This has to be a bit. A parody of other coach’s complaints about having to compete against the big, bad Crimson Tide.

Only Saban’s SNL skit wasn’t finished. 

“I think a lot of people criticize the NCAA, but because of a lot of the laws passed, the NCAA really has a difficult time — if they don’t get protection from litigation — to even enforce some of the rules they have. I think that is where the transfer portal came from,” he said. 

“People had to sit out, but everybody applied for a waiver. And if they did not get a waiver, they sued. Eventually you just say enough is enough and you pass a rule that everybody can transfer whenever they can.

“I think NIL is good for players. I don’t think — players should go earn what they get, which is what our players did last year and did quite well — but when you start having collectives and such that raise money to pay players and then talking about influencing players to go to a school in terms of what they are going to get (in NIL), I’m not sure that’s what is good for the game.”

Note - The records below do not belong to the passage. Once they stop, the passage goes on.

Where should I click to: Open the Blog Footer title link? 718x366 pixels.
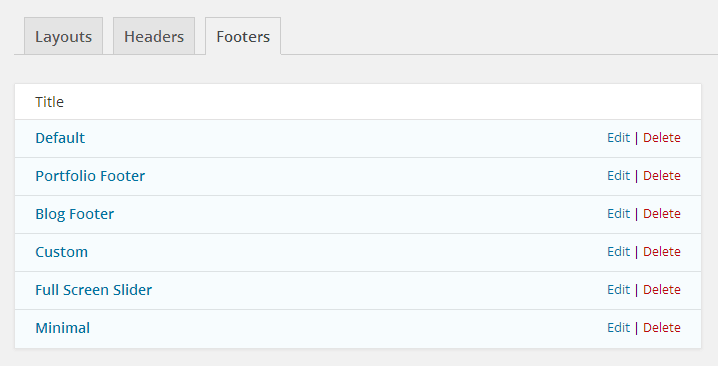tap(75, 214)
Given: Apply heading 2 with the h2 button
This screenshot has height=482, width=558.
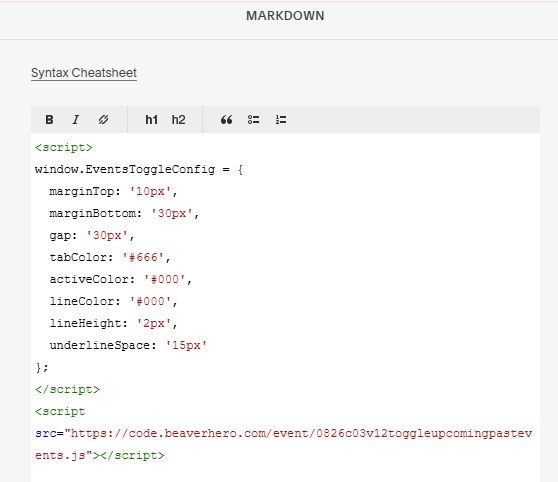Looking at the screenshot, I should click(x=178, y=120).
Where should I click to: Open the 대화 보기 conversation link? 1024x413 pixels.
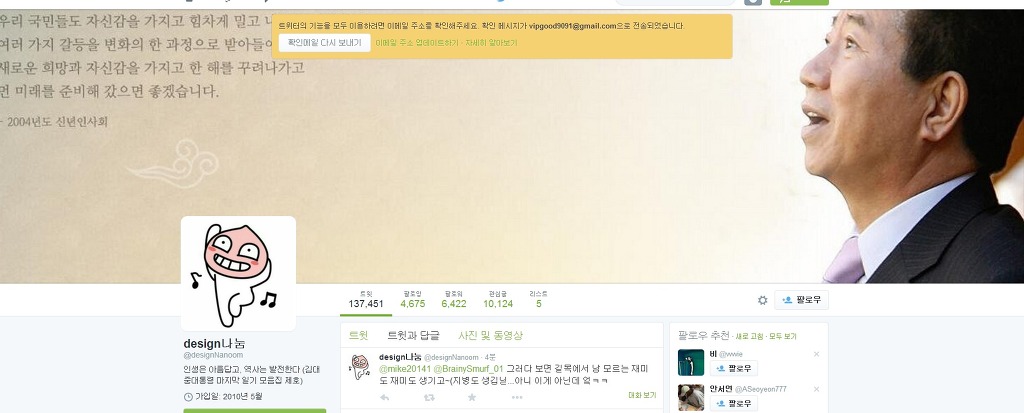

In earlier comment to reporters, Saban added, “College football has always created a parity with players and competition, which I think every league already has, whether it’s with the NFL salary cap or whatever. …We’ve always had the same (number of) scholarships, same Alston money, same cost of attendance, same academic support, same medical attention for everybody. And if we don’t create that balance, I think it’s going to affect the competitive standard of the game in the future, and probably affect other sports. So hopefully somebody will be able to figure that out.”

What’s been the “same” about college football forever is a lack of parity. Competitive imbalance. College football has always been a Monopoly game. You better be on Boardwalk or Park Place with a couple hotels if you want to win. It was that way 100 years ago with Harvard and Yale dominating, and now, the Alabamas, Oklahomas and Ohio States of the sport are only the “same” as UMass, UConn and Kansas in that they all place 11 men on the field to kickoff a game. That’s it. 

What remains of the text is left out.